* PAGE EXCERPT *
From 1974 to 1978, Theodore Bundy’s murder spree of an estimated 30 young women spread across the United States like a malignant tumour. With the Netflix release of Conversations with a Killer: The Ted Bundy Tapes, we are offered a glimpse into the psyche of a man possessed by fantasy.
But if we want to better understand psychopathy, we must look to the subfield of psychology known as criminal behaviour.
Canadian criminal psychologist Robert Hare has described two categories of psychopathy characteristics. The first category consists of emotional, interpersonal and affective traits — such as grandiosity, lack of empathy and fearlessness. The second consists of antisocial traits — such as poor behavioural control, impulsivity and a need for excitement.
As we attempt to examine Bundy’s psyche through his own chilling words, keep these descriptors in mind.
Bundy speculated on the murders that he would later confess to committing by saying, “We’re now talking about the development of behaviour. Murder… What aberrations lay at the base of [these mental functions] and where were they given birth?… It’s difficult to trace it back and say this is what happened.”

* EXPLORE THE MATERIAL *
• 1. Reproduce the part of the passage on Ted Bundy that begins at the words "From 1974 to" and ends after the words "descriptors in mind.".
• 2. List every trait that the passage on Ted Bundy gives as an example in either of Robert Hare's two categories of psychopathy characteristics.
• 3. According to the passage on Ted Bundy, in which years did Bundy's murder spree take place?
The listing that follows the passage on Ted Bundy is not needed for any of this work.

* INFORMATION PROVIDED *
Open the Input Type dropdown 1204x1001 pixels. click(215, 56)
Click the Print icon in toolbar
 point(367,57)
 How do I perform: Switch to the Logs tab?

* RESULTS FOR THE EXERCISE *
• 1.
From 1974 to 1978, Theodore Bundy’s murder spree of an estimated 30 young women spread across the United States like a malignant tumour. With the Netflix release of Conversations with a Killer: The Ted Bundy Tapes, we are offered a glimpse into the psyche of a man possessed by fantasy.
But if we want to better understand psychopathy, we must look to the subfield of psychology known as criminal behaviour.
Canadian criminal psychologist Robert Hare has described two categories of psychopathy characteristics. The first category consists of emotional, interpersonal and affective traits — such as grandiosity, lack of empathy and fearlessness. The second consists of antisocial traits — such as poor behavioural control, impulsivity and a need for excitement.
As we attempt to examine Bundy’s psyche through his own chilling words, keep these descriptors in mind.

• 2.
- grandiosity
- lack of empathy
- fearlessness
- poor behavioural control
- impulsivity
- a need for excitement

• 3. From 1974 to 1978.